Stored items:
^^^^^^^^

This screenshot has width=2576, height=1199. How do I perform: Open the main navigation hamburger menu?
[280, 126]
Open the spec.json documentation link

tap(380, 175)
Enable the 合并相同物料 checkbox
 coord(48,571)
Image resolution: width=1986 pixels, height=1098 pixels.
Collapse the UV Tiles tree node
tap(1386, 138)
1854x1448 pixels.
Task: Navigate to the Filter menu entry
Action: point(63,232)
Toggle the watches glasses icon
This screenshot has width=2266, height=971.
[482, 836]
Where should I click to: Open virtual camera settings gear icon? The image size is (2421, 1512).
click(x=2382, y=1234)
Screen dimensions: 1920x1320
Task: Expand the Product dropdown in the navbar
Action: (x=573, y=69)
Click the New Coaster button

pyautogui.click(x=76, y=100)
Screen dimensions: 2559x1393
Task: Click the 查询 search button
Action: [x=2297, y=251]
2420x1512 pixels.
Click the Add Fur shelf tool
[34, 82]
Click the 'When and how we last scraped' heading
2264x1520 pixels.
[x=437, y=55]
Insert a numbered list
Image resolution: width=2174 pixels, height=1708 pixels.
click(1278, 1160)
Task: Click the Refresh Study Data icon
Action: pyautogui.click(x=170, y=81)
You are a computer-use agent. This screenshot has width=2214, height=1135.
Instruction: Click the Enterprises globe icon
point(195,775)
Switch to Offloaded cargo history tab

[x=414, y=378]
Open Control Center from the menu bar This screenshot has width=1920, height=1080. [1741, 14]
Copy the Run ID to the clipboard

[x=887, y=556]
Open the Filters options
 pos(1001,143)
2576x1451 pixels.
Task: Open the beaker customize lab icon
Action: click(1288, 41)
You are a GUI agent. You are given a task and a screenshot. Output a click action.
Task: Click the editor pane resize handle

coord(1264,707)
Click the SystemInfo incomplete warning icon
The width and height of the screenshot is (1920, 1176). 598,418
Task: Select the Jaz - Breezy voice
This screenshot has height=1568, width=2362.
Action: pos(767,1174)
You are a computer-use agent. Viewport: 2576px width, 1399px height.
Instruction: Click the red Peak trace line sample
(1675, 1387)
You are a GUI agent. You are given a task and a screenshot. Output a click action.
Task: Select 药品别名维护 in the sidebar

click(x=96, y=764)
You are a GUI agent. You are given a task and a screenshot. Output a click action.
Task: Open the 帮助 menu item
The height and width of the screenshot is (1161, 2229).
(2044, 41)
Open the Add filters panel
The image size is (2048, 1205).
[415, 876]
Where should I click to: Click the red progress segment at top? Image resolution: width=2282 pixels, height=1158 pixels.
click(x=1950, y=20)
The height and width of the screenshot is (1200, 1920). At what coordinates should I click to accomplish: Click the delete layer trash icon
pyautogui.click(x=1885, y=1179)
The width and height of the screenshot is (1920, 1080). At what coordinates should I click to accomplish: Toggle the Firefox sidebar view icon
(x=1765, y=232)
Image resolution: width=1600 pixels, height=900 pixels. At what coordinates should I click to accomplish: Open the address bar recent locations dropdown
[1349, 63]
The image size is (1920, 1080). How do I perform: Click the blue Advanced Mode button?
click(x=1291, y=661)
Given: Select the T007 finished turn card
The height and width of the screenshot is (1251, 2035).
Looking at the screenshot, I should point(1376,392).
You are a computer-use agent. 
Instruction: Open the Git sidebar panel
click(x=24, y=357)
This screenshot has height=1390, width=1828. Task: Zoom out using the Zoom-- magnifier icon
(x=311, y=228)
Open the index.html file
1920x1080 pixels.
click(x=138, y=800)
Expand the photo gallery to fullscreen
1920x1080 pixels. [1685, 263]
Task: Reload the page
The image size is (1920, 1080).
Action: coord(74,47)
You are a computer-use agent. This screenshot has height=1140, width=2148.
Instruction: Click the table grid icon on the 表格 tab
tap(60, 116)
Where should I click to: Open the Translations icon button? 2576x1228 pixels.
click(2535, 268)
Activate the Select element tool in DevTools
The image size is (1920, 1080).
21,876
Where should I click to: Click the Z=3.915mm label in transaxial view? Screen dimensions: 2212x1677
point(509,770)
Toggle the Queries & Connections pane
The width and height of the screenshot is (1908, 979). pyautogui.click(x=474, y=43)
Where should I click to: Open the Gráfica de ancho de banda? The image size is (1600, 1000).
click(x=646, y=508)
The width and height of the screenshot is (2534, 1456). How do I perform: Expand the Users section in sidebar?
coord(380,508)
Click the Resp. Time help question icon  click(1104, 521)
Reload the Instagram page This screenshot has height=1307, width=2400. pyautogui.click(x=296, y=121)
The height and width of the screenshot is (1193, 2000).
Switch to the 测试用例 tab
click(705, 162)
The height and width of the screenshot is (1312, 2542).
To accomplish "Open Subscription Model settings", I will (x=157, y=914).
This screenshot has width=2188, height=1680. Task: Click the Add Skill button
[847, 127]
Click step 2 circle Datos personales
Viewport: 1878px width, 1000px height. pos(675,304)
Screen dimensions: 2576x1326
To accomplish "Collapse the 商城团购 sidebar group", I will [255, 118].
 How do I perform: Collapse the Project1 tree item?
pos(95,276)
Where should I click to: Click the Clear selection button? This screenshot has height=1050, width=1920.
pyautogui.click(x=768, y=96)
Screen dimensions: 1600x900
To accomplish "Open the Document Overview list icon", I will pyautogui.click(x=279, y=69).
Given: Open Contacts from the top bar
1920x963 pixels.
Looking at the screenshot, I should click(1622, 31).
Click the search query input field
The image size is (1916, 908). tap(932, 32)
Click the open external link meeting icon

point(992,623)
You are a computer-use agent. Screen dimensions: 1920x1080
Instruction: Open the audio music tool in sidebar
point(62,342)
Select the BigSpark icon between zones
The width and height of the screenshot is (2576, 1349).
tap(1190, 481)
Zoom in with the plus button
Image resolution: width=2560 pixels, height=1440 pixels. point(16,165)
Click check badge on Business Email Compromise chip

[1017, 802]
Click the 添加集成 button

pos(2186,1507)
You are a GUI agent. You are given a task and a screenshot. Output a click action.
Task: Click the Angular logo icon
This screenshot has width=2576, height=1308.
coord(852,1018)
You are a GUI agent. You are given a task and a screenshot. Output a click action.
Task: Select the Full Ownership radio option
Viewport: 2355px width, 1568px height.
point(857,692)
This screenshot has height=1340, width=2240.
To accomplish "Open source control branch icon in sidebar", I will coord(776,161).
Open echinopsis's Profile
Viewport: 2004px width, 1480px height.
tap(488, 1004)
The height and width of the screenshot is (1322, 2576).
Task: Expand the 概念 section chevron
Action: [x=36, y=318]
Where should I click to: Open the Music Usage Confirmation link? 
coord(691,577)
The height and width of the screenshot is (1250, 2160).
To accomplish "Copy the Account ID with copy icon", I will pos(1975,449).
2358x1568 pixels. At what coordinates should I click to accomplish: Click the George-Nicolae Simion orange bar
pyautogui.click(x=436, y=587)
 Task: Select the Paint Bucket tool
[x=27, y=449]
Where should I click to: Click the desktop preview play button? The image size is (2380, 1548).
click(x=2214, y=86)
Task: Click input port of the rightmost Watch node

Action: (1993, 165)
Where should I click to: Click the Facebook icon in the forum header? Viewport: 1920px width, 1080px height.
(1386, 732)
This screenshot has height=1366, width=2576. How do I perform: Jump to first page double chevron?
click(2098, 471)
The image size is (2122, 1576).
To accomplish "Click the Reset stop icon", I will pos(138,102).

^^^^^^^^

§ **INSTRUCTIONS TO FOLLOW**: Considering only the data above, return the lines in which "computer" occurs.

§ **RESPONSE TO THE EXERCISE**:
You are a computer-use agent. This screenshot has width=2214, height=1135.
You are a computer-use agent. Viewport: 2576px width, 1399px height.
You are a computer-use agent. 
You are a computer-use agent. This screenshot has height=1140, width=2148.
You are a computer-use agent. Screen dimensions: 1920x1080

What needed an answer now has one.